=== Reading passage ===

---

A new Formula 1 circuit was announced today by state and local officials in a 10 year deal to feature a ‘Monaco like street circuit’ around the Port Imperial area of Weehawken, New Jersey.


150 feet of elevation change, 3.2 miles


Grand Prix of America at Port Imperial: Master Layout 1:2500

The race has been announced for June 2013, with a date most likely within a week of the Canadian Grand Prix, and one with a view like no other race: Manhattan’s skyline.

Billed as a ‘truly green race’, organizers have planned for public transport to be utilized extensively around the circuit, which will accommodate 100,000 spectators around the 3.2 mile clockwise track.  The project is being put together with private funds and economic impact in the area is expected at a rate of about $100M per year, with both West New York and New Jersey officials taking part in today’s announcement.

---

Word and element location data

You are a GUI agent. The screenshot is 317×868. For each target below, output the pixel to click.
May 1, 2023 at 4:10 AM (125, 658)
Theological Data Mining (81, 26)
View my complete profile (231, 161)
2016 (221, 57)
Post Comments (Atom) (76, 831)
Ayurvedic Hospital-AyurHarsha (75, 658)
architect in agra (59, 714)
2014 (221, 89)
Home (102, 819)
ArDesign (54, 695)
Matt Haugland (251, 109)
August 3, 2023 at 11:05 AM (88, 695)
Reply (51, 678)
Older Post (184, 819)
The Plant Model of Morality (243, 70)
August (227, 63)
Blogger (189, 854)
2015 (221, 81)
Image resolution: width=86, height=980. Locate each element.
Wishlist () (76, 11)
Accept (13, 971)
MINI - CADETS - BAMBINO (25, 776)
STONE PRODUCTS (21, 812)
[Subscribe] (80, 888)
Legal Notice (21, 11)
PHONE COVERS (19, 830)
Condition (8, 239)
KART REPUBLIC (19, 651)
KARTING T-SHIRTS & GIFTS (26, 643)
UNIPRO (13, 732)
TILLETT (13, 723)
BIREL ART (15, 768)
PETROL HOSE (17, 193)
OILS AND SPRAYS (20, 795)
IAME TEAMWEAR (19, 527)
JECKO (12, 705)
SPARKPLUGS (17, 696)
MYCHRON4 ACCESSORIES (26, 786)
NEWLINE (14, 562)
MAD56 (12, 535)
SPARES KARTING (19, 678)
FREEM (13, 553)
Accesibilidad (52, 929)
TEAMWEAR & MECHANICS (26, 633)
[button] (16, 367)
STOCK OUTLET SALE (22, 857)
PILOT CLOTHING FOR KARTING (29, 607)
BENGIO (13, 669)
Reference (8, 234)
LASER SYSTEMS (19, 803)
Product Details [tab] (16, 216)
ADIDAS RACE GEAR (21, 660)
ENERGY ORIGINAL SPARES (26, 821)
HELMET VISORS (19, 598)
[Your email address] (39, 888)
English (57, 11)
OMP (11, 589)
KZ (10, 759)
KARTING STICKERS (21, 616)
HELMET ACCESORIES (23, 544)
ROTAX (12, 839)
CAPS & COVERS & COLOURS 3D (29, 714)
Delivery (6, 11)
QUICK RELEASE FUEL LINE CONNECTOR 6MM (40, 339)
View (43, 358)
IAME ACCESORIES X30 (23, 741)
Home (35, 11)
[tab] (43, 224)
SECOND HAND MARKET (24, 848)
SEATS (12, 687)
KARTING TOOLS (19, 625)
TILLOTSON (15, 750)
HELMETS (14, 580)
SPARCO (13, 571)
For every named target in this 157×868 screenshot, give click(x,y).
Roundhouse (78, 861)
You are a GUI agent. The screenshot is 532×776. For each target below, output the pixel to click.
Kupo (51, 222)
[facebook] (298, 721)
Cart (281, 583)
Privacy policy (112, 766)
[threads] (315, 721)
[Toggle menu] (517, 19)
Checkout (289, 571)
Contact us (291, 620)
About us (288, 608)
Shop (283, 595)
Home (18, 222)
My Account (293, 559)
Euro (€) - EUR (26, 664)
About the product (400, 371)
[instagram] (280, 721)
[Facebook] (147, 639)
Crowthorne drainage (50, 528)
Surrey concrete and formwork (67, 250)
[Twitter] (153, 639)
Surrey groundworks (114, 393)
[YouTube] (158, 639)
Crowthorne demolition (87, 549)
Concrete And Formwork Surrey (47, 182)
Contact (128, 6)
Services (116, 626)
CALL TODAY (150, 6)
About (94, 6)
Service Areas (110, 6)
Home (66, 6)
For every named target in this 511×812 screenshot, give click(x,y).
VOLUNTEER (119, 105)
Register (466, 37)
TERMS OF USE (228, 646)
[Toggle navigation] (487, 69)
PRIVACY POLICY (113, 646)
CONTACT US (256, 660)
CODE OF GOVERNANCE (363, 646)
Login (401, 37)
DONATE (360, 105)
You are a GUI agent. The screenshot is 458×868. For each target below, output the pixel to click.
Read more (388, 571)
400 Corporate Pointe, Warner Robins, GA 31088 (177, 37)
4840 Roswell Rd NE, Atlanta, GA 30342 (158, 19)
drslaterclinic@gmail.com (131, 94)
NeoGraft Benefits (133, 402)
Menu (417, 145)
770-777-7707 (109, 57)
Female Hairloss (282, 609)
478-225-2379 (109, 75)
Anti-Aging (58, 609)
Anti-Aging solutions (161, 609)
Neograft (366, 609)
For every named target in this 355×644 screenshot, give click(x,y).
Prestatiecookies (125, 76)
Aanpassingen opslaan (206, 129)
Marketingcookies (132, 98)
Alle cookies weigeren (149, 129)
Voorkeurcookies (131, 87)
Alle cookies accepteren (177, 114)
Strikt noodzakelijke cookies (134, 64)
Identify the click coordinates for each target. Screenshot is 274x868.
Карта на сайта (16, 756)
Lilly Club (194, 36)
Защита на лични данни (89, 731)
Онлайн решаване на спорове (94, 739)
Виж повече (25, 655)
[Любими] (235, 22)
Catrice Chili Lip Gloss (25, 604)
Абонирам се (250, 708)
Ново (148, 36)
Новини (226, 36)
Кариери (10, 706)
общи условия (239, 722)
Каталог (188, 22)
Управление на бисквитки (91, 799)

---

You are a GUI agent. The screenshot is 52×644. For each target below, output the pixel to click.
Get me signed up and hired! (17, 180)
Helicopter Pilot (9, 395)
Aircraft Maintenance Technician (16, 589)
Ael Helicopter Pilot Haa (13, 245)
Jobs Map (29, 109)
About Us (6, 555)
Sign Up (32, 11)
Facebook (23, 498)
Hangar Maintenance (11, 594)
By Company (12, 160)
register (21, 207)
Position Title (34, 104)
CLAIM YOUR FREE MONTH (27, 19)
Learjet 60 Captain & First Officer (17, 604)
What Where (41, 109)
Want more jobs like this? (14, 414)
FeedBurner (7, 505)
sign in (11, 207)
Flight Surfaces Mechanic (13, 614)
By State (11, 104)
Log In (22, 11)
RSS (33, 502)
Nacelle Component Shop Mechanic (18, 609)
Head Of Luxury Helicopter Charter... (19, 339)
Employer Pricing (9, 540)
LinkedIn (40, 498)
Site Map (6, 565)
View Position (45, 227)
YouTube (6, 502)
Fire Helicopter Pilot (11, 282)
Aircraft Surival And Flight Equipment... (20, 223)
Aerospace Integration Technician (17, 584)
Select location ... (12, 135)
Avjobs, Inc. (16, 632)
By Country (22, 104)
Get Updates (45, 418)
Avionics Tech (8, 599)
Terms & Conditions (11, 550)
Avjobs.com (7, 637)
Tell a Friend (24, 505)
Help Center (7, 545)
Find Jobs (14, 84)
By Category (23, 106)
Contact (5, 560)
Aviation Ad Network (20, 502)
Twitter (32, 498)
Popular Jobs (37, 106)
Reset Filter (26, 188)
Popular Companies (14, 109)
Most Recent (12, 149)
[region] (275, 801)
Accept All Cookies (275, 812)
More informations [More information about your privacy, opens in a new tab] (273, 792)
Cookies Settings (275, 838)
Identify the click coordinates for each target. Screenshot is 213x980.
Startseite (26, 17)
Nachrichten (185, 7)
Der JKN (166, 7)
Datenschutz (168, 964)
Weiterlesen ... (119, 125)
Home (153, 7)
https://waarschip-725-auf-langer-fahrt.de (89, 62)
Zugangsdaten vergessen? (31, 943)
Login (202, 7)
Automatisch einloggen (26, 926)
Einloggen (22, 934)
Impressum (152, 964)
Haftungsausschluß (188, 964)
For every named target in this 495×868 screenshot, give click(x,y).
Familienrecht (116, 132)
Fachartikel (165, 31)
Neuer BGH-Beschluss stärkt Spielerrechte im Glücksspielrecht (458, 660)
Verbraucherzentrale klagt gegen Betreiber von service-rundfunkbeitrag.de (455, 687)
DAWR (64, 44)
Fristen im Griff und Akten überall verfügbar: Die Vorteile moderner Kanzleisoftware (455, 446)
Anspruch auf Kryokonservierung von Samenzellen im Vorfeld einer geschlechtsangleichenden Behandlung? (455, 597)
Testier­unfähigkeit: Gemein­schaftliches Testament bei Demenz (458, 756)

---

=== What you are asked to do ===
In the article about the New Jersey Formula 1 race, copy the passage from "A new Formula" up to and including "Weehawken, New Jersey.", replacing "state and local officials" with "city officials".

=== Solution for this exercise ===
A new Formula 1 circuit was announced today by city officials in a 10 year deal to feature a ‘Monaco like street circuit’ around the Port Imperial area of Weehawken, New Jersey.